The marriage of Carrboro to its recently annexed northern suburbs is proving to be a rocky one.
Fox Meadow and Highlands, two of six subdivisions annexed by the town in 2006, are protesting a proposed development on Reynard Road that would add almost 900 car trips per day between their neighborhoods.
What’s next?
A development review meeting on Colleton Crossing is scheduled for 1:30 p.m. Wednesday, Feb. 4, at Carrboro Town Hall, 301 W. Main St. This is not a public input session, though residents are welcome to send a representative to observe the proceedings.
MBI Development will release its findings, and the plan will be available for public comment, at 7:30 p.m., Feb. 24, at Town Hall.
Residents flooded Town Hall for a Jan. 27 public hearing to oppose Colleton Crossing, a development of 39 single-family homes under review by the Carrboro Board of Aldermen. Residents hoping for a chance to speak at the hearing were disappointed, though. The board granted MBI Development, which is building the subdivision, a four-week extension on the public hearing to examine alternate roads into the site.
Highlands and Fox Meadow residents say they’re concerned that Colleton Crossing, in addition to a smaller adjacent tract that UNC-Chapel Hill hopes to develop, would create an unsafe volume of traffic through their neighborhoods. Both lie along the busy Homestead Road corridor north of downtown Carrboro, a region that has thus far eluded the housing bust, where upscale developments advertise green living with wooden roadside placards.
Mari Weiss, who moved with her husband and daughter to Highlands in 2007 from Los Angeles, said she was attracted by the subdivision’s quiet and comfort.
“We have block parties in the street, the kids ride their bikes and run and play,” Weiss said. The increased traffic from Colleton Crossing would endanger pedestrians, she said, particularly students walking home from their bus stops, and would fundamentally change the character of the neighborhood.
The subdivisions’ narrow, one-lane streets lack sidewalks. Many residents point to a traffic study commissioned by MBI that estimated an increase of 874 car trips per 24-hour period between the two neighborhoods.
“These roads are supposed to carry traffic from as few as 30 homes to as many as 100 homes, but no more,” Weiss said. “We already have 100 homes in the Highlands.”
The Carrboro Planning Department, which approved the plan for Colleton Crossing, recommended MBI initially build 15 homes and construct the other 24 only after a second access road is completed.
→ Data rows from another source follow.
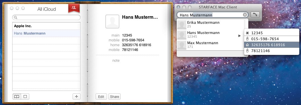The height and width of the screenshot is (105, 301).
Task: Switch to list and card book view
Action: click(x=17, y=97)
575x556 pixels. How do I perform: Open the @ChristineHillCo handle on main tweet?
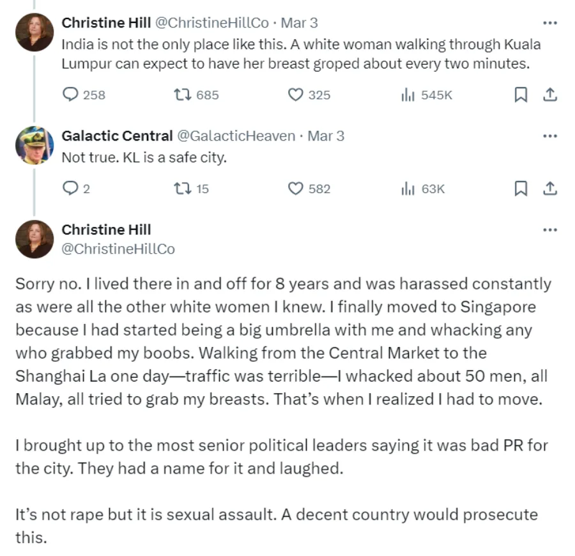(118, 249)
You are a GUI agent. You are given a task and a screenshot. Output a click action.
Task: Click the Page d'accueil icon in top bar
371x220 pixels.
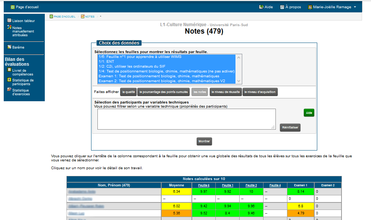point(12,7)
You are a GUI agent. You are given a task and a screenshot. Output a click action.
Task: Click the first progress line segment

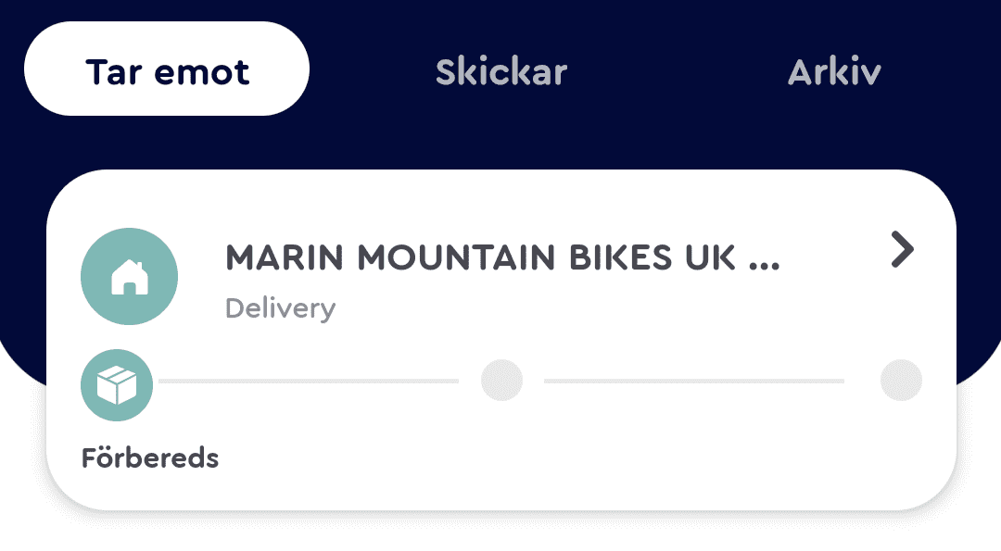[309, 381]
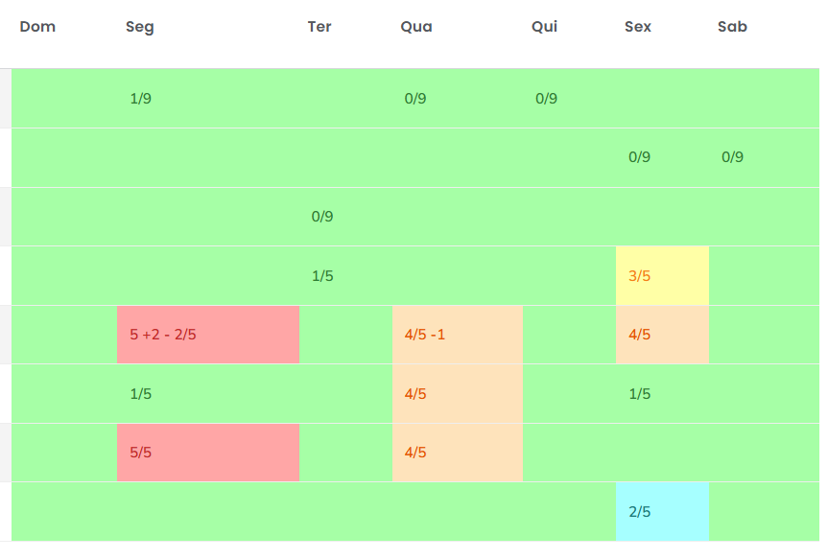The width and height of the screenshot is (828, 559).
Task: Click the yellow 3/5 cell
Action: click(x=662, y=276)
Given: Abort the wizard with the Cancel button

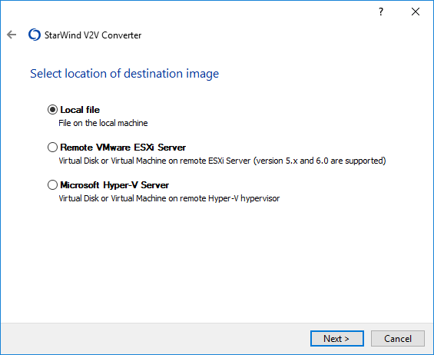Looking at the screenshot, I should pos(398,338).
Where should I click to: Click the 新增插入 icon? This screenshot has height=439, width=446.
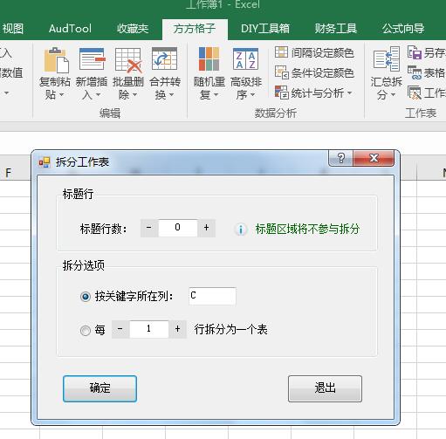[x=92, y=59]
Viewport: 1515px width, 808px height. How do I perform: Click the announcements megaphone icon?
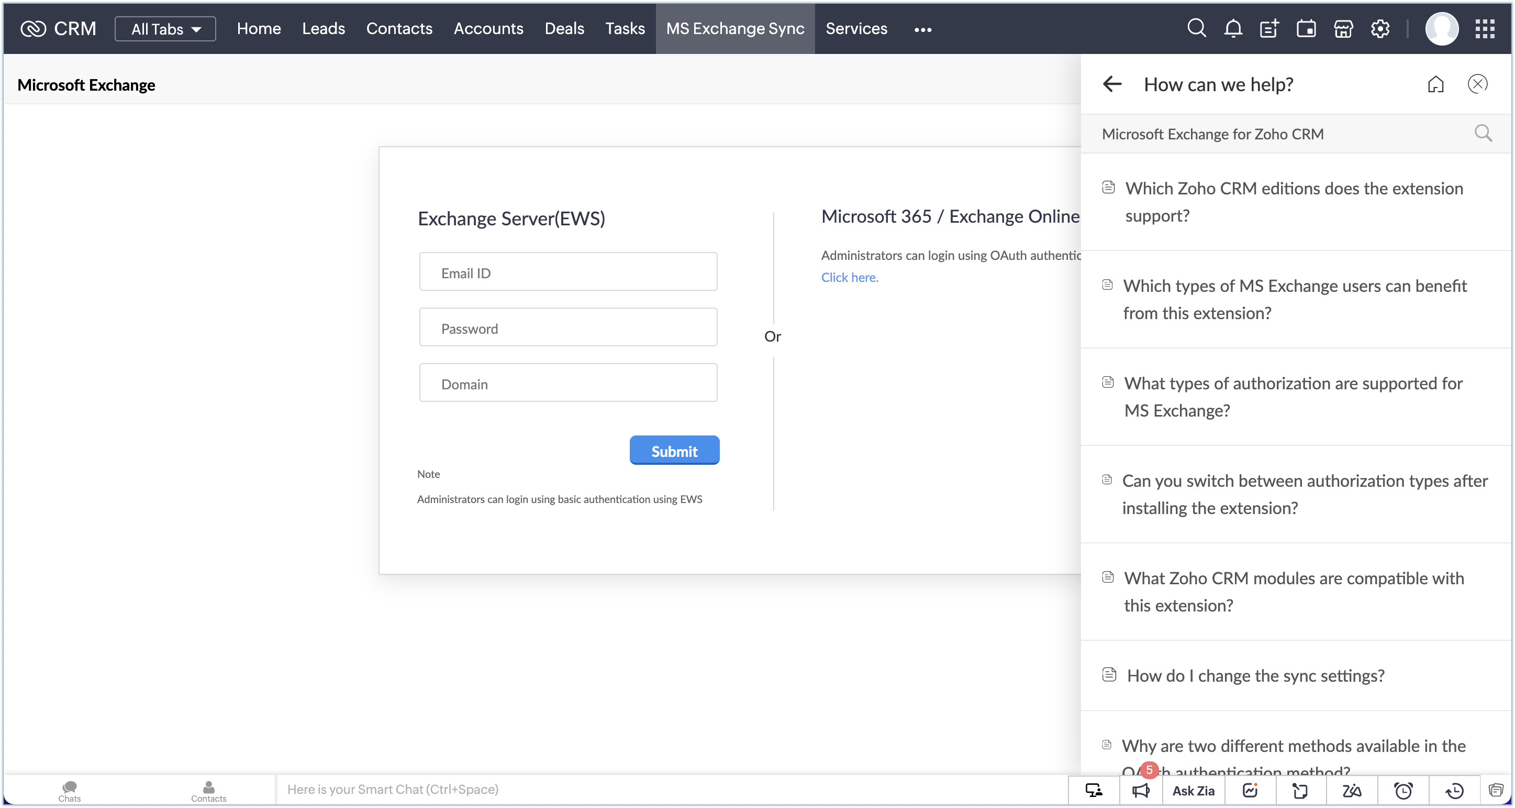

The second road would connect Colleton Crossing to the Highlands via the UNC development, reducing pressure on Tallyho Trail, Fox Meadow’s main artery.
Timothy Smith, an MBI engineering consultant, responded in a Jan. 22 letter to the Board of Aldermen, in which he said a phased development would not be cost effective. Nor does MBI plan to improve existing roads; access roads in the Highlands and Fox Meadow are approved by the North Carolina Department of Transportation, though there are some discrepancies between the DOT’s standards and Carrboro’s.
“The problem with NCDOT roads is, they’re not town roads. We haven’t accepted them,” said Jeff Kleaveland, a Carrboro town planner. “NCDOT, their policy, or lack of policy, is what we have to deal with.”
Residents are also concerned about the environmental impact of the development. The Colleton Crossing property includes a relatively unspoiled section of Bolin Creek.
“It would have major environmental damage,” said Julie McClintock, vice chair for policy of Friends of Bolin Creek, an environmental group that aims to curb development along the Orange County waterway. McClintock said the extension of Reynard Road (also a point of contention for Fox Meadow residents) would cross the creek and harm water quality.
Town planners also suggested MBI consider environmental impacts of the development, asking the company to “reduce lot density or investigate alternate forms of housing, which may allow your desired density but with a much smaller physical and environmental footprint.”
Jim Melville, owner of MBI Development, didn’t respond to a request for comment. Two Carrboro aldermen also declined to comment on the possibility that the board would approve Colleton Crossing, since talks are ongoing. But town planners stressed that MBI’s plans meet all relevant conditions.
Some of the frustration of north Carrboro’s new residents stems from the still-simmering controversy sparked by the 2006 annexation, which almost doubled property taxes for the half dozen neighborhoods it affected. Seventy percent of Highlands’ residents signed a petition in early 2007 to split with the town. (North Carolina is one of only a handful of states that permit forced annexations by municipalities. In January, a committee formed by the General Assembly recommended that residents in an area targeted for annexation should be allowed to vote on the subject.)
“We are an annexed area with no voice,” said Highlands resident Cathy Calvert. “It would be really nice if the Carrboro Aldermen heard our voices this time.”